When Robert Burns met James Johnson in 1787, Johnson had already announced a plan to bring out one or two volumes of Scottish songs, and was partway done with the first volume. When he told Burns about his plan, Burns responded so enthusiastically that, though the first volume included only one Burns song, Burns would become "effectively [the] chief contributor and editor for the second, third, and fourth" volumes of the work. By 1792, another editor, George Thomson, invited Burns to contribute to his own anthology, and in June 1793, the first part of the Select Collection of Scotish Airs appeared with six songs from Burns, out of 25 in total.

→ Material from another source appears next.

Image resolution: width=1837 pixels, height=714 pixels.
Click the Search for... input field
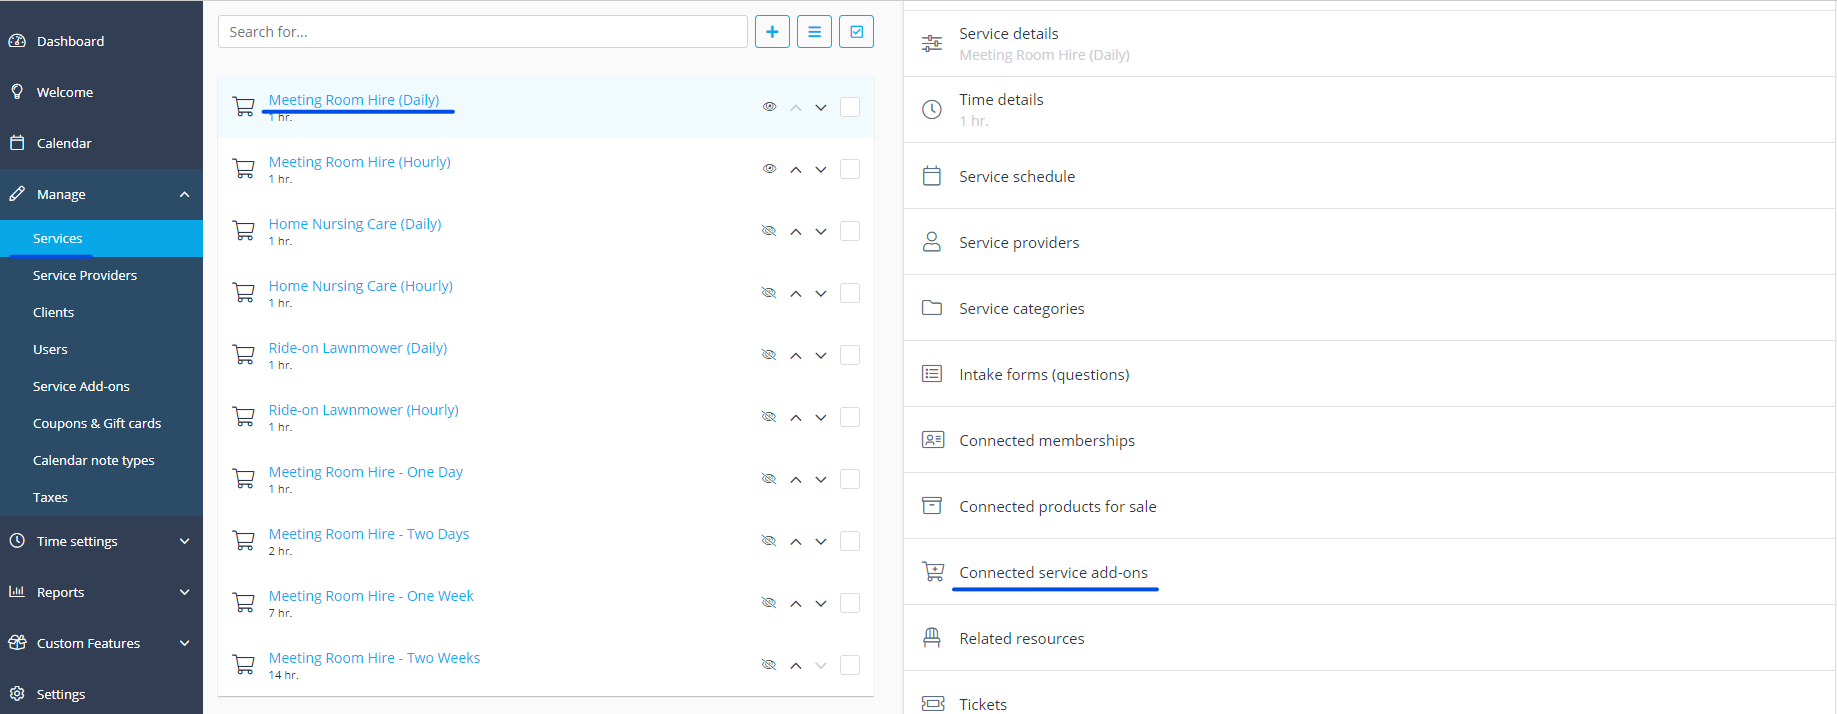[x=482, y=32]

By his own account, Burns became "absolutely crazed" over the task of collecting and writing songs and "collected, begged, borrowed and stolen all the songs I could meet with." He not only "memorized all the folksongs he heard, but also wrote down the words from the singers' delivery; reserving a 'special compartment' in his 'capacious pocket-book or wallet' for 'hastily stowed away "Walkers",' as he is said to have called the principally bawdy songs he so collected on his trips to the Borders and the Highlands, on his rounds as exciseman in Galloway, and in the taverns he never denied frequenting."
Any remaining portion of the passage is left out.